The story began on November 29th, 2021, with a Reddit post entitled, “Pixel prevented me from calling 911.”
The user described how his phone failed to place a call to 911 as his grandmother was having a stroke, and that the dialer app ended in an unrecoverable state where no further phone calls could be placed. To her credit, the user’s grandmother insisted on having a landline, which the grandson successfully used to summon an ambulance and take her to the hospital.
The incident raised the big question: why did the user’s phone app crash when he tried to call 911?
Google’s official Reddit account quietly pointed the finger to a culprit: Microsoft Teams.

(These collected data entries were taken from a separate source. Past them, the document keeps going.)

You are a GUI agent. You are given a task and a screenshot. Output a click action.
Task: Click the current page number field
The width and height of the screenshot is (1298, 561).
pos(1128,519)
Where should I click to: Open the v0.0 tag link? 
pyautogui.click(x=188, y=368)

We believe the issue is only present on a small number of devices with the Microsoft Teams app installed when the user is not logged in, and we are currently only aware of one user report related to the occurrence of this bug. We determined that the issue was being caused by unintended interaction between the Microsoft Teams app and the underlying Android operating system.

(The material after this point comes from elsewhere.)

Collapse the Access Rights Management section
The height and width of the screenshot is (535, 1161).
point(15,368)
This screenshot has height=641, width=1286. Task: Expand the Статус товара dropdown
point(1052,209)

It is worth mentioning that Penn State’s organizational policy enforces an automatic sign-out for Microsoft Teams after just a few short hours of inactivity, and this issue unknowingly affected the author of this very blog post for months.
The next question: how was Microsoft Teams – or any other app on an Android device, for that matter – able to block a phone call to the most important phone number in the United States and Canada?

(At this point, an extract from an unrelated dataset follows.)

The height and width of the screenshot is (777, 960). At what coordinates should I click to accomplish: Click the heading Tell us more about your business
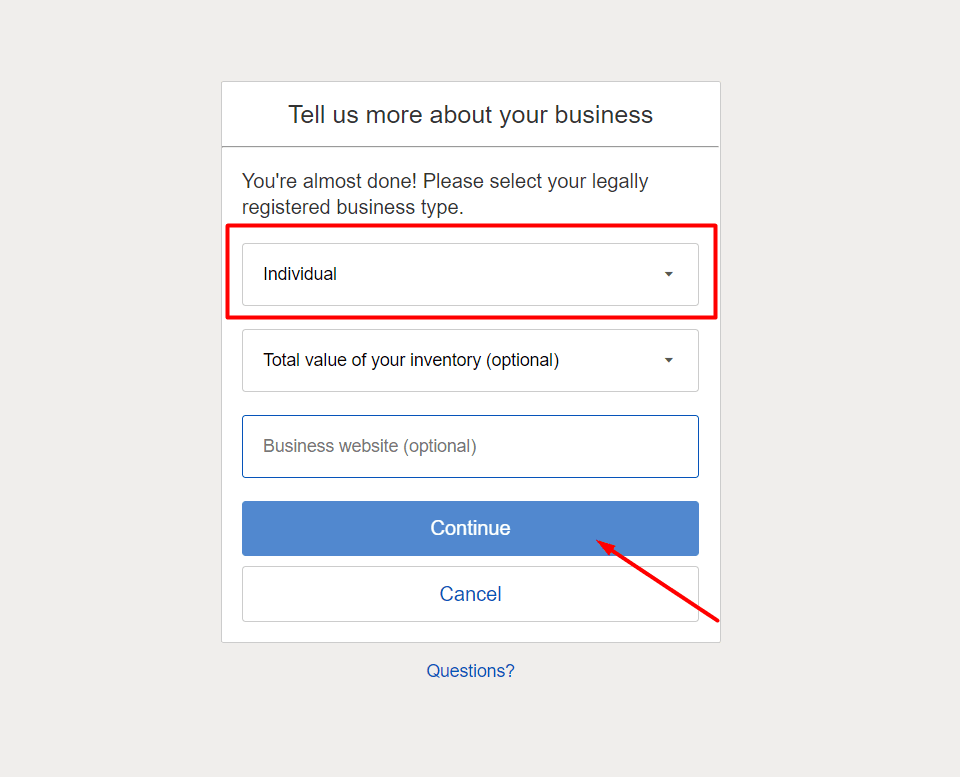[x=470, y=114]
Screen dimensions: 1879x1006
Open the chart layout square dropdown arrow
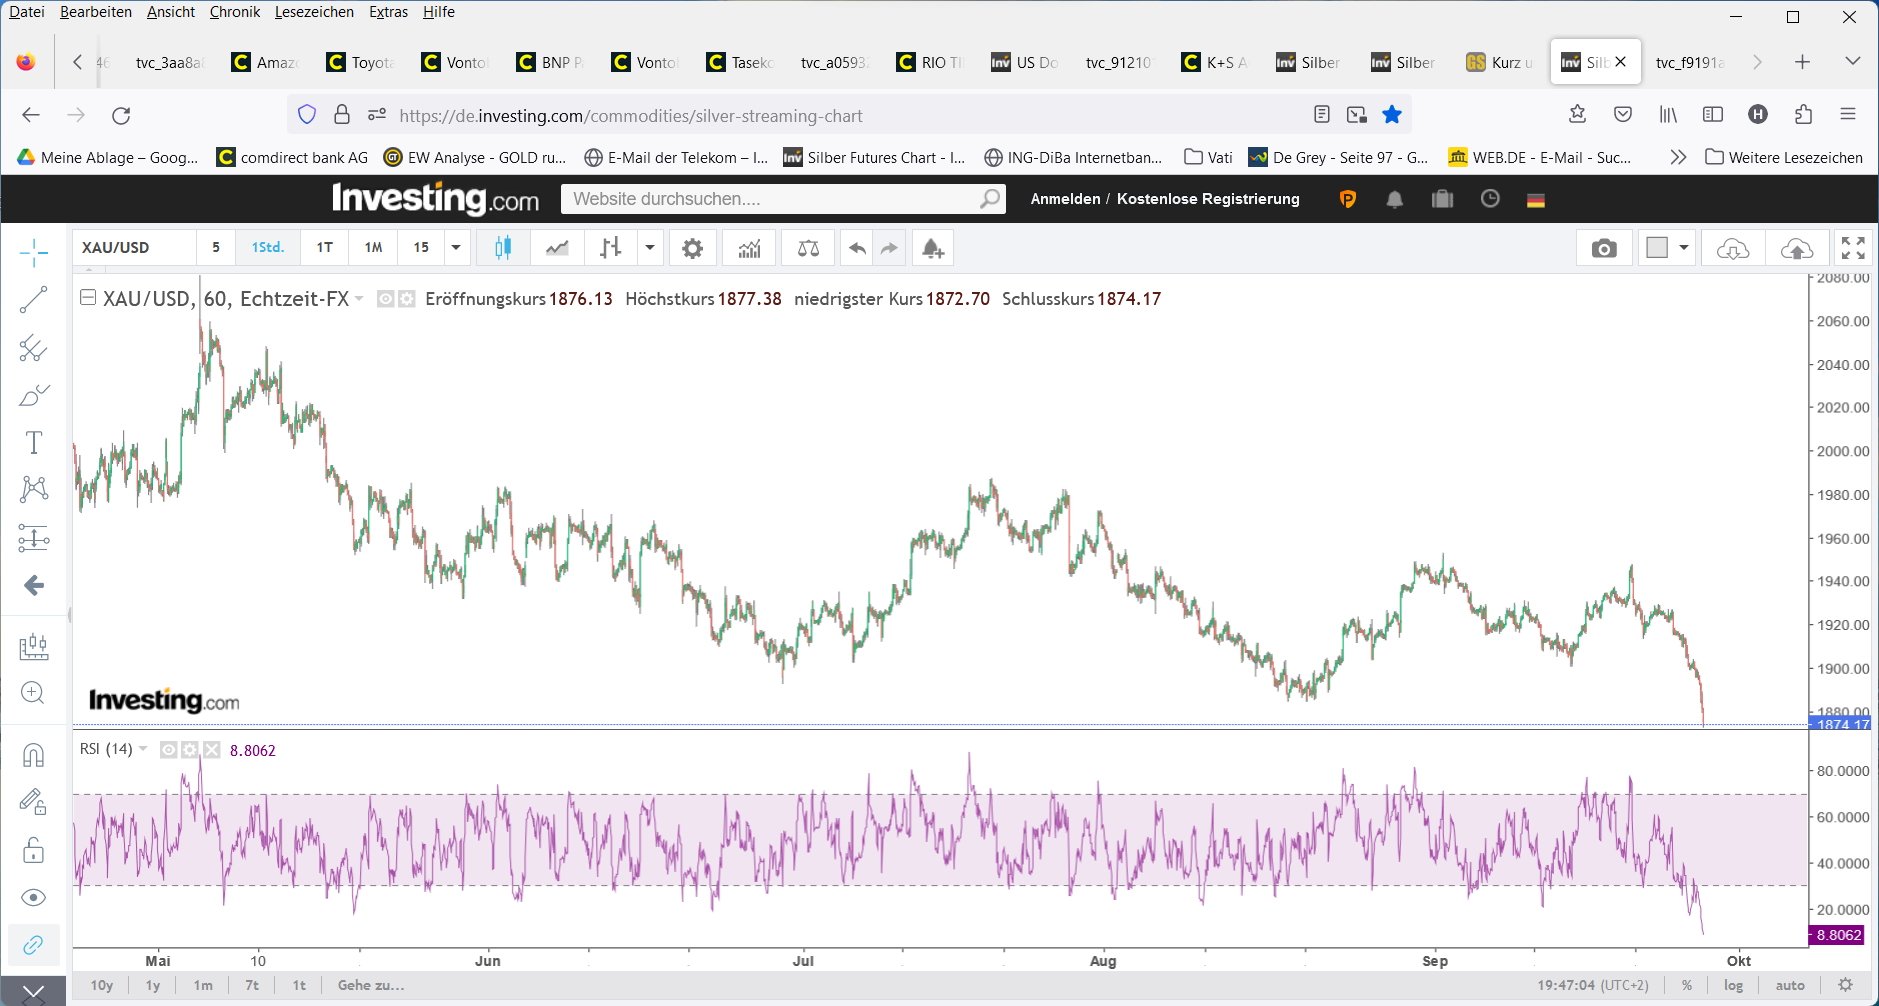click(x=1684, y=248)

The answer, according to Mishaal Rahman, was an integer overflow in the PhoneAccount subsystem, combined with a poor choice on the part of Microsoft to have Teams register itself as a new dialer app every time the app started. The PhoneAccount class used the hashCode function as a tiebreaker between the dozens of identical dialer apps from Teams in order to determine which dialer app on the phone to use to place the call to 911. But when PhoneAccount subtracted those hashes from each other, Rahman said, there is a chance that the resulting difference could be far above or below the acceptable values for an integer – causing an integer overflow and bringing the entire PhoneAccount stack down with it.
Google showed a damning lack of urgency regarding the issue. The time between the original post on Reddit and the reply from Google was nearly ten full days, and Google did not make any effort to spread awareness of the issue beyond their Reddit comment. And although Microsoft released a patch for Teams on December 10th to correct their side of the issue, Google decided that the situation – recognized as a critical denial-of-service vulnerability – was not critical enough to release an update immediately, but rather with the standard January 2022 security update. Not to mention the fact that generations of Android devices, my own phone included, will not be receiving this critical security fix as a result of the hopelessly fragmented Android ecosystem.
In short, Google did not take responsibility for its actions and omissions, and did not treat the situation with the care that it deserved. Real people could have suffered mortal injuries from this vulnerability, and we may never know if anyone else was killed or seriously injured by this bug. Landlines may still prove useful as a redundant way of calling 911, and I will be purchasing an iPhone quite soon, because I cannot in good conscience keep using a phone that is liable not to reach 911 when I need it the most.